» Given records:
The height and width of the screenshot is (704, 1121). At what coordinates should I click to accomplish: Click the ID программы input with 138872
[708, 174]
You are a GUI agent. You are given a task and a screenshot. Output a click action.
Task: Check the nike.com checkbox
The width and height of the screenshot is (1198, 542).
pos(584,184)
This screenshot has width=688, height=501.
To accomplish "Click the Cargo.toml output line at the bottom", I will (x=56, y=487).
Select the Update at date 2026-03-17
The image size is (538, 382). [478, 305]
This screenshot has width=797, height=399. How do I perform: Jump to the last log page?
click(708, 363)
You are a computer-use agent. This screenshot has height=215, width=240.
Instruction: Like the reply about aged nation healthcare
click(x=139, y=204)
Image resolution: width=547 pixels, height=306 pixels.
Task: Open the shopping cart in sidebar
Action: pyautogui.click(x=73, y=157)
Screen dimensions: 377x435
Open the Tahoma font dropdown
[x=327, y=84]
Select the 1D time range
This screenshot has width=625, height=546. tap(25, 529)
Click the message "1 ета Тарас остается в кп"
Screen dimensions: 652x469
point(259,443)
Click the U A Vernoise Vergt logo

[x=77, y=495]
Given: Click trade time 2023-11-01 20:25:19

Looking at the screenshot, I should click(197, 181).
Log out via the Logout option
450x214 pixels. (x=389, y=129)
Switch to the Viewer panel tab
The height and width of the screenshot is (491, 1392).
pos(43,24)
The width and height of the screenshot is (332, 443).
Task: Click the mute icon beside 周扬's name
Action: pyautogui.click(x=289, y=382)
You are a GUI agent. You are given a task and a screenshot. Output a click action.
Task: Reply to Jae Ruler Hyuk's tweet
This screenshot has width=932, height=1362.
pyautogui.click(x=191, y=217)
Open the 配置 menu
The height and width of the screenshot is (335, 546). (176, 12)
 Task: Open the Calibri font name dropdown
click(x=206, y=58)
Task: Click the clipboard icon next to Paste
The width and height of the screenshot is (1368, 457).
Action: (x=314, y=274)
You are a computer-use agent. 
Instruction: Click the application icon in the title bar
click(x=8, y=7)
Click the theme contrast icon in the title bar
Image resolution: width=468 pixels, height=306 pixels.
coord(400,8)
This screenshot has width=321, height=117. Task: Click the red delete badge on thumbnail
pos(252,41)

» Task brief:
Copy out the records above word for word, line by line.

» Result below:
The height and width of the screenshot is (704, 1121). At what coordinates should I click to accomplish: Click the ID программы input with 138872
[708, 174]
You are a GUI agent. You are given a task and a screenshot. Output a click action.
Task: Check the nike.com checkbox
The width and height of the screenshot is (1198, 542).
pos(584,184)
This screenshot has width=688, height=501.
To accomplish "Click the Cargo.toml output line at the bottom", I will (x=56, y=487).
Select the Update at date 2026-03-17
The image size is (538, 382). [478, 305]
This screenshot has width=797, height=399. How do I perform: Jump to the last log page?
click(708, 363)
You are a computer-use agent. This screenshot has height=215, width=240.
Instruction: Like the reply about aged nation healthcare
click(x=139, y=204)
Image resolution: width=547 pixels, height=306 pixels.
Task: Open the shopping cart in sidebar
Action: pyautogui.click(x=73, y=157)
Screen dimensions: 377x435
Open the Tahoma font dropdown
[x=327, y=84]
Select the 1D time range
This screenshot has width=625, height=546. tap(25, 529)
Click the message "1 ета Тарас остается в кп"
Screen dimensions: 652x469
point(259,443)
Click the U A Vernoise Vergt logo

[x=77, y=495]
Given: Click trade time 2023-11-01 20:25:19

Looking at the screenshot, I should click(197, 181).
Log out via the Logout option
450x214 pixels. (x=389, y=129)
Switch to the Viewer panel tab
The height and width of the screenshot is (491, 1392).
pos(43,24)
The width and height of the screenshot is (332, 443).
Task: Click the mute icon beside 周扬's name
Action: pyautogui.click(x=289, y=382)
You are a GUI agent. You are given a task and a screenshot. Output a click action.
Task: Reply to Jae Ruler Hyuk's tweet
This screenshot has width=932, height=1362.
pyautogui.click(x=191, y=217)
Open the 配置 menu
The height and width of the screenshot is (335, 546). (176, 12)
 Task: Open the Calibri font name dropdown
click(x=206, y=58)
Task: Click the clipboard icon next to Paste
The width and height of the screenshot is (1368, 457).
Action: (x=314, y=274)
You are a computer-use agent. 
Instruction: Click the application icon in the title bar
click(x=8, y=7)
Click the theme contrast icon in the title bar
Image resolution: width=468 pixels, height=306 pixels.
coord(400,8)
This screenshot has width=321, height=117. Task: Click the red delete badge on thumbnail
pos(252,41)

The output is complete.